Addition of Darolutamide to First Line Treatment of Metastatic Castration-Resistant Prostate Cancer (mCRPC): a Randomized Open Label Phase II Trial
Despite improvements in treatment, metastatic prostate cancer remains incurable, especially in the case of pretreated metastatic castration-resistant disease (mCRPC), where treatment options are limited, leading to an unmet need. The paradigm shift in the treatment of metastatic hormone-sensitive prostate cancer (mHSPC) has affected the treatment landscape for mCRPC patients. Many have already received androgen deprivation therapy (ADT) and androgen receptor pathway inhibitors (ARPI), making first-line mCRPC treatment challenging. The Swiss Group for Clinical Cancer Research (SAKK) has shown in previous studies that maintenance treatment with an ARPI, such as darolutamide, can improve radiographic progression-free survival (rPFS) in pretreated mCRPC patients. In the SAKK 08/16 trial, darolutamide maintenance was found to prolong PFS compared to placebo, especially in patients who responded well to prior ARPI treatment. Based on these findings, the hypothesis is that continued AR-pathway blockade with darolutamide, initiated in patients progressing from mHSPC to mCRPC on ARPI treatment, can improve outcomes when added to standard first-line mCRPC therapy and continued as maintenance. The proposed study aims to evaluate the efficacy of darolutamide, combined with physician-choice standard of care (including taxane chemotherapy, olaparib, radium 223, or LuPSMA), followed by maintenance therapy, on rPFS for patients in the first-line setting of mCRPC.

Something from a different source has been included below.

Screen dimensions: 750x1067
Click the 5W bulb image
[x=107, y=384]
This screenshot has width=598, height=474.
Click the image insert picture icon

• Written informed consent according to Swiss law and ICH GCP E6(R2) regulations before registration and prior to any trial specific procedures
• Histologically or cytologically confirmed diagnosis of adenocarcinoma of the prostate
• Castration resistance: tumor progression after orchiectomy or during treatment with GnRH analogues (agonists or antagonists).
• Non-surgically castrated patient agrees on ongoing use of GnRH analogues (agonists or antagonists) during the trial
• Metastatic disease, documented by imaging according to PCWG3 criteria
• Measurable disease or bone lesions that are evaluable according to PCWG3 criteria
• A minimum of 12 months on ADT+ARPI therapy (calculated from ADT initiation) within mHSPC setting, showing an at least 50% PSA response or partial remission according to RECIST v1.1. ARPI change within mHSPC is only allowed for intolerance.
• Progressive disease according to modified PCWG3 before registration is defined as (at least 2 out of 3):
‣ PSA progression ≥ 25% above nadir (2 consecutive rises at least 3 weeks apart)
⁃ New metastatic lesion on imaging (at least two or more new bone lesions on bone scan or one new non-bone lesion or progression on PSMA-PET/CT according to PROMISE V2 criteria
⁃ Clinical progression
• Patients with a previously treated malignancy are eligible, when the risk of the prior malignancy interfering with either safety or efficacy endpoints is very low
• Age ≥ 18 years
• WHO performance status 0-2
• Adequate bone marrow function: absolute neutrophil count ≥ 1.0 x 109/L, platelet count ≥ 100 x 109/L, hemoglobin ≥ 90 g/L.
• Adequate hepatic function: total bilirubin ≤ 1.5 x ULN (except for patients with Gilbert's disease ≤ 3.0 x ULN), ALT and AST ≤ 2.5 x ULN, or ≤ 5 x ULN under the assumption that abnormal values are a result of cancer
• Adequate renal function: estimated glomerular filtration rate (eGFR) \> 30 mL/min/1.73 m2 (according to CKD-EPI formula)
• Men agree not to donate sperm or to father a child during trial treatment and until 3 months after the last dose of trial treatment
• Patients are able and willing to swallow darolutamide as whole tablet.